→ Document extract:
•••

= List of international cricket five-wicket hauls by Saqlain Mushtaq =

Saqlain Mushtaq, a former Pakistani cricketer, took 19 five-wicket hauls during his career in international cricket. A five-wicket haul (also known as a "five–for" or "fifer") refers to a bowler taking five or more wickets in a single innings. This is regarded by cricket critics as a notable achievement, and as of October 2024, only 54 bowlers have taken 15 or more five-wicket hauls at international level in their cricketing careers. A right-arm off break bowler who represented his country between 1995 and 2004, Saqlain was described by the BBC as "a revolution in the art of attacking off-spin bowling". Saqlain was named by Wisden as one of their Cricketers of the Year in 2000.

Saqlain made his Test debut in 1995 against Sri Lanka at the Arbab Niaz Stadium, Peshawar. His first Test five-wicket haul came in 1997 against the same team at the R. Premadasa Stadium, Colombo. In January 1999 against India at the M.A. Chidambaram Stadium, Chennai, he took a five-wicket haul in both innings of a Test match for the first time. He repeated this feat only once more in his career, at the Feroz Shah Kotla Ground, Delhi during the second Test of the same series. His career-best figures for an innings were 8 wickets for 164 runs against England at the Gaddafi Stadium, Lahore in November 2000. He took ten or more wickets in a match on three occasions.

•••

→ Source records:
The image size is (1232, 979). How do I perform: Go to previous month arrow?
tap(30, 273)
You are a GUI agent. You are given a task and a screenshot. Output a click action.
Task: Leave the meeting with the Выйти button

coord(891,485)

•••

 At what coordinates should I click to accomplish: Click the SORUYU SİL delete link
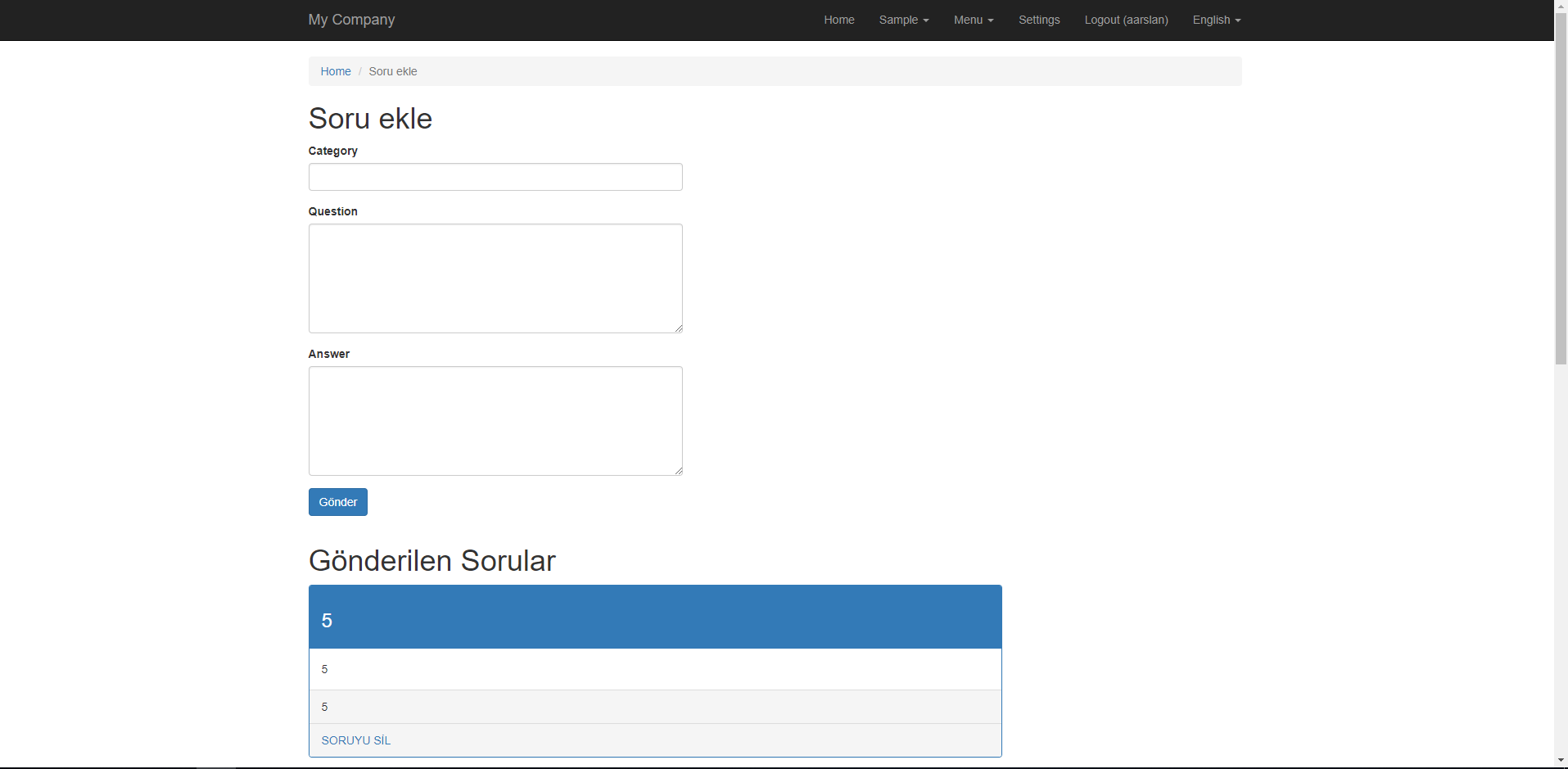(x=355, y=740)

•••

→ Instructions:
1/ In the article on Saqlain Mushtaq, where did he make his Test debut?
2/ Reproduce the rows verbatim, everything from the line containing "You are a GUI" down to the line containing "coord(891,485)", both of those lines included.
The cricket article and the rows have no connection to each other.

→ Answers given:
1/ He made his Test debut at the Arbab Niaz Stadium, Peshawar, against Sri Lanka in 1995.

2/
You are a GUI agent. You are given a task and a screenshot. Output a click action.
Task: Leave the meeting with the Выйти button

coord(891,485)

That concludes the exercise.